When I last served, a good many years ago, now, my direct subordinates were a mix of military officers (LCol and Maj) and civilians (same level). My direct boss was a civilian, his direct boss was military and that august gentleman had another military officer -the top dog - above him. My little orderly room admin team was, likewise a mix of civilian and military - a civilian was in charge but my personal clerk (secretary) was a military NCO. (One, in the late '80s/early '90s, was a wonderful gal named Murphy: smart, hard working and funny - she regularly _deflated_ me when I needed it. The others, a few names, here or there, escape me, were all good people, too. One was a bit thick, but very attractive, but we (one of my very senior NCOs, actually) traded her away to a more gullible senior officer so all was well in the end.)

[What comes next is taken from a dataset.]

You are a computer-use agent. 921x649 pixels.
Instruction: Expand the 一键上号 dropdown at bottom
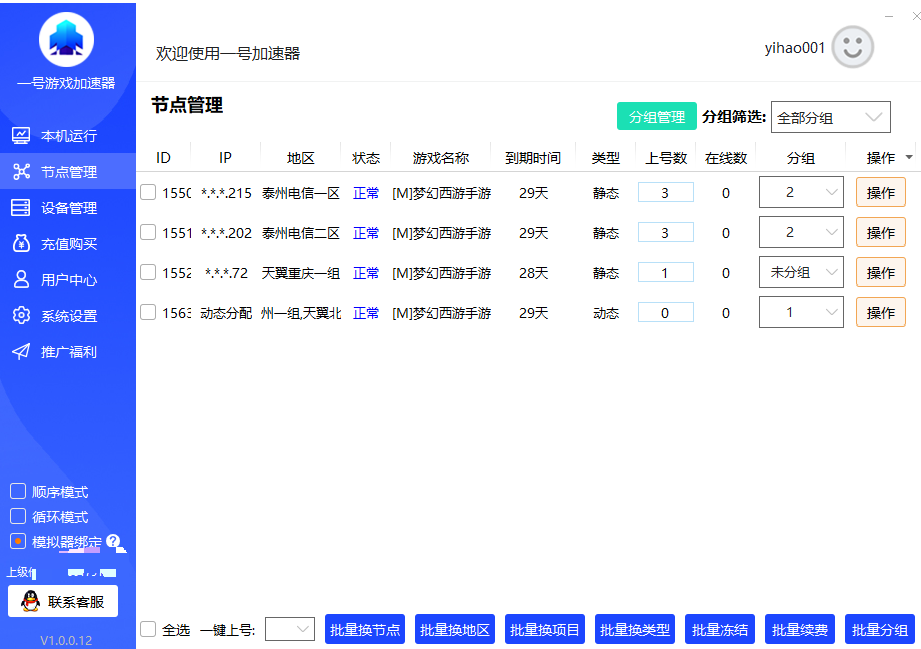(290, 629)
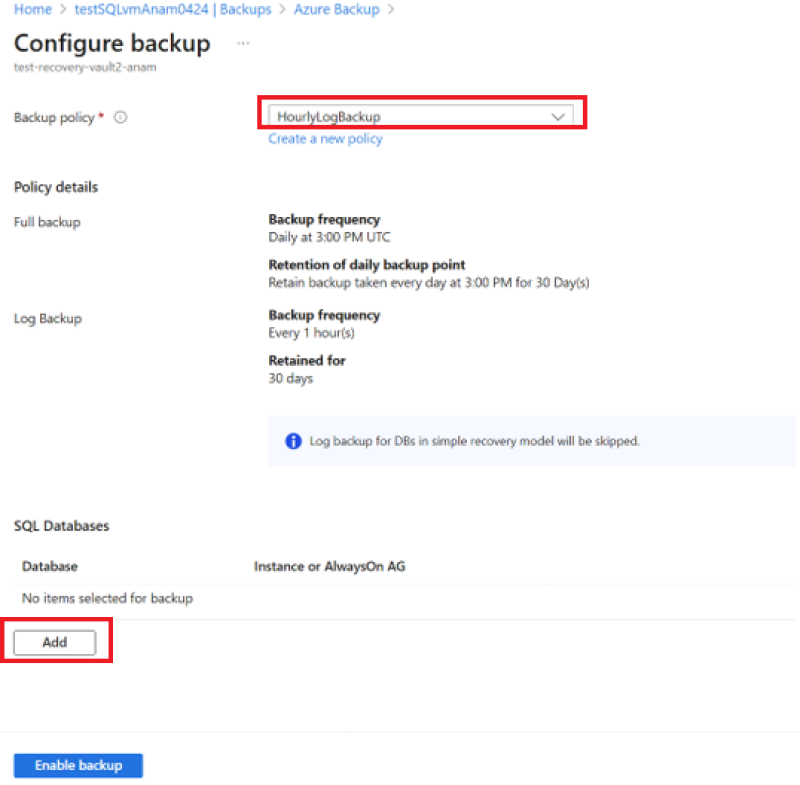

Edit to add: My PERs were written and signed by my civilian boss and I wrote and signed both military and civilian PERs. My civilian subordinates wrote and signed PERs for officers and NCOs. One advantage: most of my civilians were ex-military; only a couple were career civil servants.


----------



## gcclarke (23 Jan 2010)

My direct supervisor is a civilian, his direct supervisor is a civilian, his direct supervisor is a civilian, her direct supervisor is a civilian, his direct supervisor is a civilian, his direct supervisor is a civilian, his direct supervisor is a civilian, and his direct supervisor is the GG. Mind you, of those civilians, two of them are former military.

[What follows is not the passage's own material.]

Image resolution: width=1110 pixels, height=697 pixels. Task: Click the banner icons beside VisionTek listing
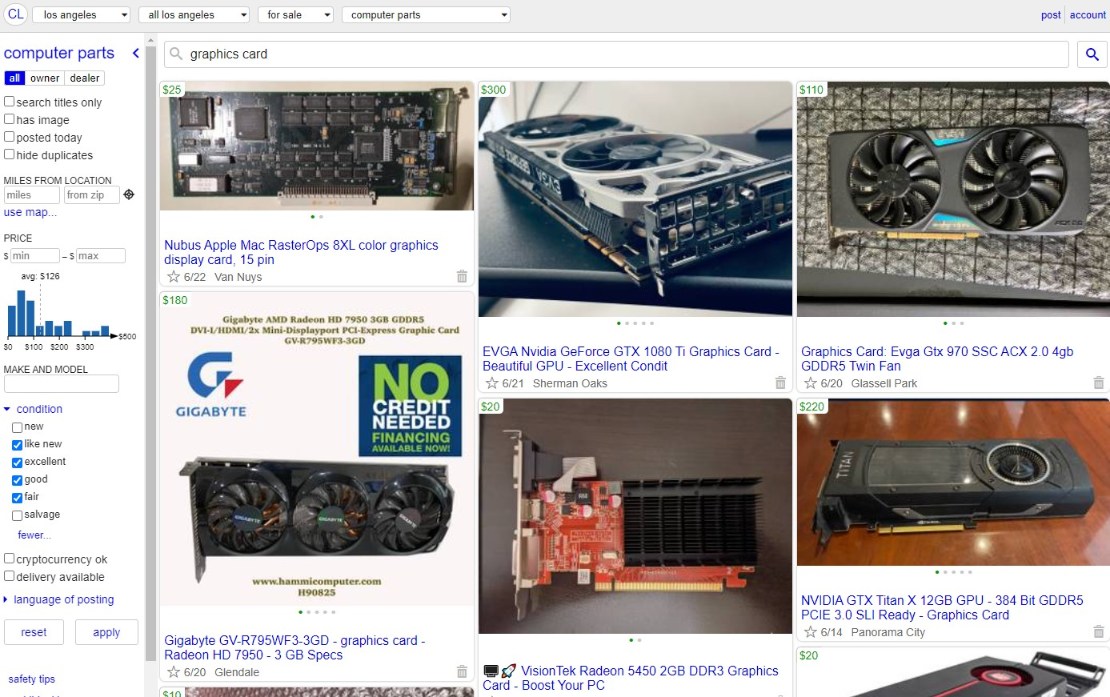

Anyways, I certainly hope that civilians can sign PERs, as the closest military guy we've got who could do it is this one Major, and he frankly has nothing to do whatsoever with my chain of command. Heck, I forgot his name for a bit the other day. But yes, the majority of functions that would normally need to be carried out by a "CO" are done by our civilian project manager. An ENG-05 or ENG-06 I think, former Major.

But yeah, the Information Management Group's reputation for being a rather civilianized organization seems mostly well-founded.


----------



## armyvern (23 Jan 2010)

gcclarke said:
			
		

> Anyways, I certainly hope that civilians can sign PERs, ...

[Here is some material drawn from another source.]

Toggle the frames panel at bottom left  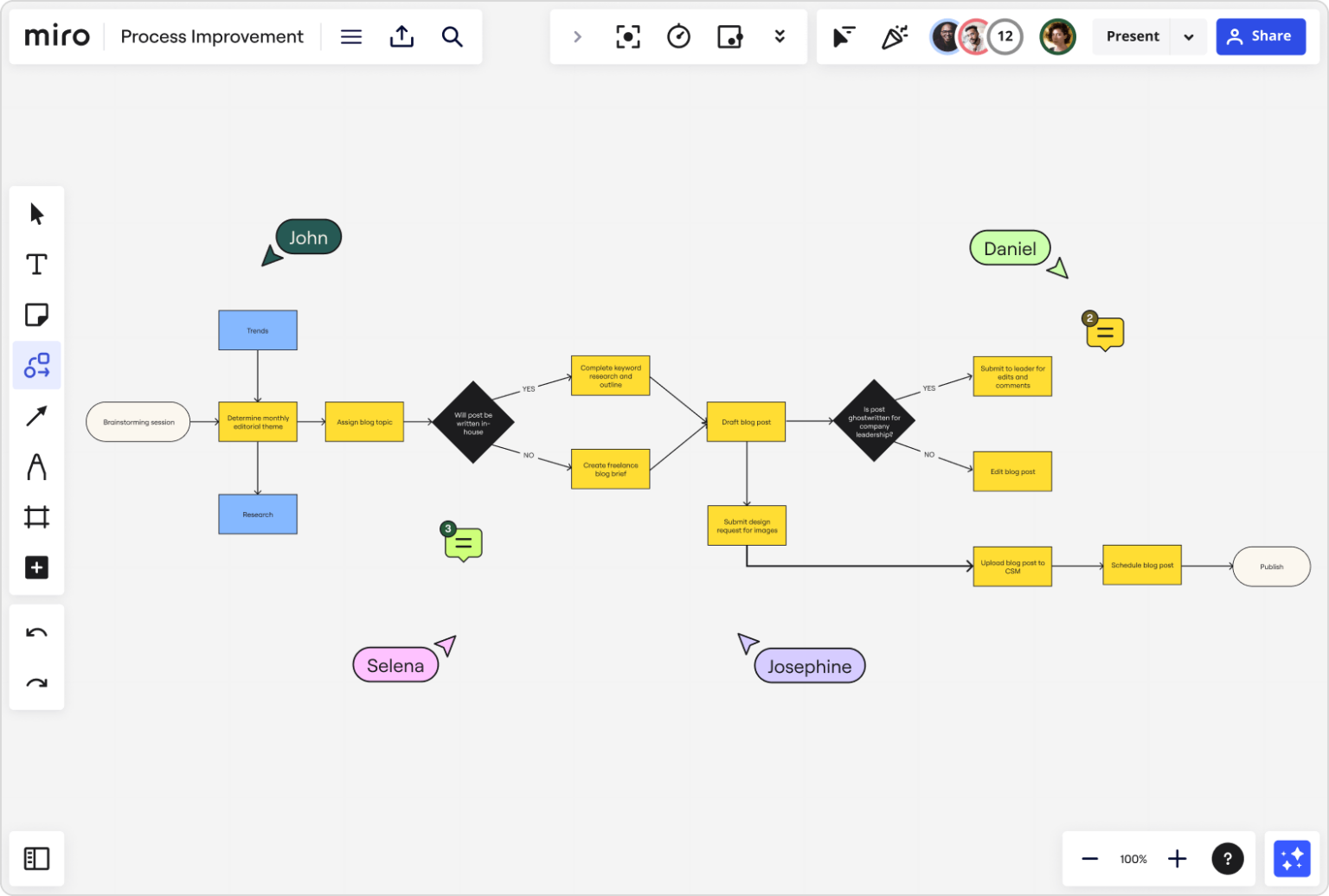click(36, 858)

Well, my PERs that they've signed at a few points in my career certainly haven't been 'tossed' either ... 

For the earlier poster within the CoC that believes civilian supervisors can NOT sign PERs ...

CFPAS Website



> *Is there a requirement for at least one of Section 4, 5 or 6 to be completed by a military member?*
> 
> No. A member's chain of command may be comprised entirely of civilians, in which case it is not recommended that a military member be artificially inserted purely for PER purposes.


----------



## stellarpanther (10 Feb 2019)

Hopefully someone can explain this better as I've heard conflicting info on this topic.  We were recently told that a particular civilian (AS something) holds the equivalency of a Captain and that as such we need to talk to, treat her and respect her as such.  While I'm normally respectful to everyone equally regardless of rank, I recall a conversation years ago that said it had more eating in the mess and staying in quarters which isn't normally done anyway my them.  Can someone elaborate on this?


----------



## mariomike (10 Feb 2019)

stellarpanther said:
			
		

> We were recently told that a particular civilian (AS something) holds the equivalency of a Captain and that as such we need to talk to, treat her and respect her as such.



See also, Reply #5,



			
				exgunnertdo said:
			
		

> My boss is a civilian (a PG-05, which I am told is the equivalent to a Major).





			
				gcclarke said:
			
		

> It's only contractors that can't be put in charge of military personnel.


----------



## Remius (10 Feb 2019)

stellarpanther said:
			
		

> Hopefully someone can explain this better as I've heard conflicting info on this topic.  We were recently told that a particular civilian (AS something) holds the equivalency of a Captain and that as such we need to talk to, treat her and respect her as such.  While I'm normally respectful to everyone equally regardless of rank, I recall a conversation years ago that said it had more eating in the mess and staying in quarters which isn't normally done anyway my them.  Can someone elaborate on this?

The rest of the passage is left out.